Cunningham ex'or &c. v. Smithson

12 Va. 32
CourtSupreme Court of Virginia
DecidedMarch 15, 1841
StatusPublished

This text of 12 Va. 32 (Cunningham ex'or &c. v. Smithson) is published on Counsel Stack Legal Research, covering Supreme Court of Virginia primary law. Counsel Stack provides free access to over 12 million legal documents including statutes, case law, regulations, and constitutions.

Bluebook
Cunningham ex'or &c. v. Smithson, 12 Va. 32 (Va. 1841).

Opinion

Allen, J.

Some interesting questions of mercantile law are involved in the decision of this cause: and as this is a branch of jurisprudence with which my previous pursuits have not made me familiar, I feel great diffidence in the correctness of the conclusions to which my reflections have conducted me.
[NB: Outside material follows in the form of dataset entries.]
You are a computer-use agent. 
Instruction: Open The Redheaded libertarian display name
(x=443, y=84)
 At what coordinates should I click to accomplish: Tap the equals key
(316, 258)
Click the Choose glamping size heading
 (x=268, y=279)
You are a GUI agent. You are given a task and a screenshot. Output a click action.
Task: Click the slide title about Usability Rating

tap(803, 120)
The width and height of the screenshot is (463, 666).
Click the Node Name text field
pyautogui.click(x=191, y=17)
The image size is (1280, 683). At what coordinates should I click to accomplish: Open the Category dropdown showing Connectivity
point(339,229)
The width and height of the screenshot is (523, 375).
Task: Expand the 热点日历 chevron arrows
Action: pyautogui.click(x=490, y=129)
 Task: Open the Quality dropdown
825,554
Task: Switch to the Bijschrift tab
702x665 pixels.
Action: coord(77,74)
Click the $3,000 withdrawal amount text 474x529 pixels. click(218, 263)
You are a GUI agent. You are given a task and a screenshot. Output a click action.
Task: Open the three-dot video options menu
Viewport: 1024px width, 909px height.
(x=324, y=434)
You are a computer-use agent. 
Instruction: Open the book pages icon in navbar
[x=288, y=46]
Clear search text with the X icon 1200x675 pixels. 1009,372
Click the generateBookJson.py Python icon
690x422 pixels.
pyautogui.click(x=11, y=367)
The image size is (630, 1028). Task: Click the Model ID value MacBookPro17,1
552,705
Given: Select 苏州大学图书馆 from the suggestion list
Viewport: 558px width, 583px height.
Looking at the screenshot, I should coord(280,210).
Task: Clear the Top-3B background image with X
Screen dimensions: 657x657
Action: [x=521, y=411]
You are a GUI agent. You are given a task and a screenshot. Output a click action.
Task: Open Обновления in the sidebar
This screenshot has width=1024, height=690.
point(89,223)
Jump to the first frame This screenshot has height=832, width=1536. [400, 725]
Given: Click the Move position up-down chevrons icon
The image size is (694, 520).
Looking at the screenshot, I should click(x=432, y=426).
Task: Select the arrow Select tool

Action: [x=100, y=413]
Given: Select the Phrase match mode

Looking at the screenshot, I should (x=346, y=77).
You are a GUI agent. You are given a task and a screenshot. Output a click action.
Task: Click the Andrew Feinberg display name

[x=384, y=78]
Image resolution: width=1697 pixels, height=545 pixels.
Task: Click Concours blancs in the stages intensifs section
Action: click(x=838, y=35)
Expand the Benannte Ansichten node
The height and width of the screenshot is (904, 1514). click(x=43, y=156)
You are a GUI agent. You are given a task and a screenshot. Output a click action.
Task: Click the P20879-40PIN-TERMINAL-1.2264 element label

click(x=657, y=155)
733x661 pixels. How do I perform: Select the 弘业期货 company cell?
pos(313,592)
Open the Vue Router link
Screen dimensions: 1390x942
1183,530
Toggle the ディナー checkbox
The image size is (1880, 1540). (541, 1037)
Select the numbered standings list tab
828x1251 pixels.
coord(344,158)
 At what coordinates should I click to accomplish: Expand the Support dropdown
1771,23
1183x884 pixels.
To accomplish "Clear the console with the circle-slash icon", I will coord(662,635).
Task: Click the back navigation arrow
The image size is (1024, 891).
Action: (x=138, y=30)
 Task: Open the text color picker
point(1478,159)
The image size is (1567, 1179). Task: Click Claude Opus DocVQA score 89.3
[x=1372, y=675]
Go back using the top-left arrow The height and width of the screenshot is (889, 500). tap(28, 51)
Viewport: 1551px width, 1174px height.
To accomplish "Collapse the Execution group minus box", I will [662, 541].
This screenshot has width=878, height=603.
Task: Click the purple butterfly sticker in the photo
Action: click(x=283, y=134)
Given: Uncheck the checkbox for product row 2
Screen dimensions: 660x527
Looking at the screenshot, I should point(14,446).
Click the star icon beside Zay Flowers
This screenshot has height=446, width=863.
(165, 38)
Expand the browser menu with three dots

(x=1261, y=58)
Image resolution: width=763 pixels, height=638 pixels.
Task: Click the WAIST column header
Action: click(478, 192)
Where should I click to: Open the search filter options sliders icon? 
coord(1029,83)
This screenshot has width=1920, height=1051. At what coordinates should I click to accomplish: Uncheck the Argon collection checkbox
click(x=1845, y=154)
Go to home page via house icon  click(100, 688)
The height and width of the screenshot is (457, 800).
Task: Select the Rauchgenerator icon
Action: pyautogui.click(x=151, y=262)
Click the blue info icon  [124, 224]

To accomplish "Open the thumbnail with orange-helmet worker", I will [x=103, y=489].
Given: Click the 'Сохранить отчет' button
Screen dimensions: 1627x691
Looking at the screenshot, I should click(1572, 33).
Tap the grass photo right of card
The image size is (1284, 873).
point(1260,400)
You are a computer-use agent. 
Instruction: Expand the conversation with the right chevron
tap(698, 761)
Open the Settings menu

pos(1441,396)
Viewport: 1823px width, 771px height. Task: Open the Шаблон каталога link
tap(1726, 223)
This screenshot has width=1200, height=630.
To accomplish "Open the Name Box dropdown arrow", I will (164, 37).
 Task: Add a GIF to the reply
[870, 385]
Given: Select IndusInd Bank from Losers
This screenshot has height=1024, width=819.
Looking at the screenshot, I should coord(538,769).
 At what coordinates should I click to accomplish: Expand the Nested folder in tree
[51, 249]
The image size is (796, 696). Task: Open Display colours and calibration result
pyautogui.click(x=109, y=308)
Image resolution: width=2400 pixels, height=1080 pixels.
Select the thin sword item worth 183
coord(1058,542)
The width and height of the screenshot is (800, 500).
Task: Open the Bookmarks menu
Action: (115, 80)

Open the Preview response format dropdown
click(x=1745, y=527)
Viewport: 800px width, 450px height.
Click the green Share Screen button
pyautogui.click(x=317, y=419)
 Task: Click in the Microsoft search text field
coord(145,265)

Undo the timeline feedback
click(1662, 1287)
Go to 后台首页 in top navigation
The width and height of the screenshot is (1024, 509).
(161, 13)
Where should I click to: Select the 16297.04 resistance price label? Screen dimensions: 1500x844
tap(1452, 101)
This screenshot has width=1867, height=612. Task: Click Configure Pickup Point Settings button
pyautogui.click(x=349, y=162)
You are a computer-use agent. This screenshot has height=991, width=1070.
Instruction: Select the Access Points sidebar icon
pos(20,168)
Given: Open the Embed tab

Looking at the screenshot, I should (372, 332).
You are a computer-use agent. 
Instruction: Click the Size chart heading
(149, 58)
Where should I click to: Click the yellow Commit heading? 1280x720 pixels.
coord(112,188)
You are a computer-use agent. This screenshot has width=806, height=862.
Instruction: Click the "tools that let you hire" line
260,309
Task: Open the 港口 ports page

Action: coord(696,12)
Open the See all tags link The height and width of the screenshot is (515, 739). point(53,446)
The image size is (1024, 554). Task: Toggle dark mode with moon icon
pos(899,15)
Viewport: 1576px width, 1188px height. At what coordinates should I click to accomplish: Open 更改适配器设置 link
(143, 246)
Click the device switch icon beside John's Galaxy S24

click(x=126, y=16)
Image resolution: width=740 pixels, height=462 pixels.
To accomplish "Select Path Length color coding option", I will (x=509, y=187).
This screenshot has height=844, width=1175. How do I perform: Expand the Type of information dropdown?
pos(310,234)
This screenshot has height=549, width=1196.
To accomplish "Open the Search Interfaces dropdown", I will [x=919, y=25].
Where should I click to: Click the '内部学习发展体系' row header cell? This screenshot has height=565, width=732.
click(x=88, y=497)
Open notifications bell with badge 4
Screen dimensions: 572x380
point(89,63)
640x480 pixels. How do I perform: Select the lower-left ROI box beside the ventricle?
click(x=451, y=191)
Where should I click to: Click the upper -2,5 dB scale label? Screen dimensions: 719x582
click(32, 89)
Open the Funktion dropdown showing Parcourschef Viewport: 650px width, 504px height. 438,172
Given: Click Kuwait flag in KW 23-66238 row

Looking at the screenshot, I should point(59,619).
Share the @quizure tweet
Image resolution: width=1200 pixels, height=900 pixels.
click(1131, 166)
That diffidence is enhanced, in the present instance, from the impression, that the result to which I have arrived, may do injustice to a fair creditor, provided the facts necessary, in my opinion, to make out his case, had been established ; facts which possibly he might have established by proof, but has failed to do so. He has elected, however, to submit his cause upon the evidence in the record; and it becomes our duty to pronounce what seems to us to be the law upon the case as it now appears.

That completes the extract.